• **Your instructions**
Can you copy every item below word for word, leaving nothing out and changing nothing?
Available data Start Marker
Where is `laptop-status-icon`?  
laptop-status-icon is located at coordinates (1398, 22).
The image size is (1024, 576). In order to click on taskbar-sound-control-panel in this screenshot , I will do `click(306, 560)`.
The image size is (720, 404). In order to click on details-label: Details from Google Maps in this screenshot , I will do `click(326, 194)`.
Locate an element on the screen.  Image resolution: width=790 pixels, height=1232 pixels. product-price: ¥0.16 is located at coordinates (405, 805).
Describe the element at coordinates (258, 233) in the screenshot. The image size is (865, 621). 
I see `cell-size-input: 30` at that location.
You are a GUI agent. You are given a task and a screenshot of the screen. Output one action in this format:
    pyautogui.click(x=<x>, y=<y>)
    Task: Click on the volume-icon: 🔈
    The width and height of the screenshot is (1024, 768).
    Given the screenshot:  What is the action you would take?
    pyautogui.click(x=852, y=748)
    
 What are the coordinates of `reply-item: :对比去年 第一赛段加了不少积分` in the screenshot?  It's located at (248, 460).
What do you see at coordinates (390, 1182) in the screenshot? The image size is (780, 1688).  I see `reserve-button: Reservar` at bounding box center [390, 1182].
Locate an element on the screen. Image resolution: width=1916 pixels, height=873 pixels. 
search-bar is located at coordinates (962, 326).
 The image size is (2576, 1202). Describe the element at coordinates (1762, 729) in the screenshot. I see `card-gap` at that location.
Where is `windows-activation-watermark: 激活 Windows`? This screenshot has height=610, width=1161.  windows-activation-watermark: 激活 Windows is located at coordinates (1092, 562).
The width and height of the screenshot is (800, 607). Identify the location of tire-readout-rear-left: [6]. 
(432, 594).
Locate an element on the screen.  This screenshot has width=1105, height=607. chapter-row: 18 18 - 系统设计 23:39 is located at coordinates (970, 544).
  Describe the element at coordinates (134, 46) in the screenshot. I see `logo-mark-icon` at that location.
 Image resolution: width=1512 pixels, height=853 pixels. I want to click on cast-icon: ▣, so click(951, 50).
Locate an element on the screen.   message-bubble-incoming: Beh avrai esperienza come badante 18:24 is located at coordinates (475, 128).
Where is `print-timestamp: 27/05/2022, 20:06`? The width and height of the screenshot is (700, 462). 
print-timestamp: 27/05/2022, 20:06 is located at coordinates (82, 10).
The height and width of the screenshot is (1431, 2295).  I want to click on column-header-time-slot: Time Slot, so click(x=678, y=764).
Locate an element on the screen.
Available data End Marker
• **Result of the task**
Where is `laptop-status-icon`?  
laptop-status-icon is located at coordinates (1398, 22).
The image size is (1024, 576). In order to click on taskbar-sound-control-panel in this screenshot , I will do `click(306, 560)`.
The image size is (720, 404). In order to click on details-label: Details from Google Maps in this screenshot , I will do `click(326, 194)`.
Locate an element on the screen.  Image resolution: width=790 pixels, height=1232 pixels. product-price: ¥0.16 is located at coordinates (405, 805).
Describe the element at coordinates (258, 233) in the screenshot. The image size is (865, 621). 
I see `cell-size-input: 30` at that location.
You are a GUI agent. You are given a task and a screenshot of the screen. Output one action in this format:
    pyautogui.click(x=<x>, y=<y>)
    Task: Click on the volume-icon: 🔈
    The width and height of the screenshot is (1024, 768).
    Given the screenshot:  What is the action you would take?
    pyautogui.click(x=852, y=748)
    
 What are the coordinates of `reply-item: :对比去年 第一赛段加了不少积分` in the screenshot?  It's located at (248, 460).
What do you see at coordinates (390, 1182) in the screenshot? The image size is (780, 1688).  I see `reserve-button: Reservar` at bounding box center [390, 1182].
Locate an element on the screen. Image resolution: width=1916 pixels, height=873 pixels. 
search-bar is located at coordinates (962, 326).
 The image size is (2576, 1202). Describe the element at coordinates (1762, 729) in the screenshot. I see `card-gap` at that location.
Where is `windows-activation-watermark: 激活 Windows`? This screenshot has height=610, width=1161.  windows-activation-watermark: 激活 Windows is located at coordinates (1092, 562).
The width and height of the screenshot is (800, 607). Identify the location of tire-readout-rear-left: [6]. 
(432, 594).
Locate an element on the screen.  This screenshot has width=1105, height=607. chapter-row: 18 18 - 系统设计 23:39 is located at coordinates (970, 544).
  Describe the element at coordinates (134, 46) in the screenshot. I see `logo-mark-icon` at that location.
 Image resolution: width=1512 pixels, height=853 pixels. I want to click on cast-icon: ▣, so click(951, 50).
Locate an element on the screen.   message-bubble-incoming: Beh avrai esperienza come badante 18:24 is located at coordinates (475, 128).
Where is `print-timestamp: 27/05/2022, 20:06`? The width and height of the screenshot is (700, 462). 
print-timestamp: 27/05/2022, 20:06 is located at coordinates (82, 10).
The height and width of the screenshot is (1431, 2295).  I want to click on column-header-time-slot: Time Slot, so click(x=678, y=764).
Locate an element on the screen.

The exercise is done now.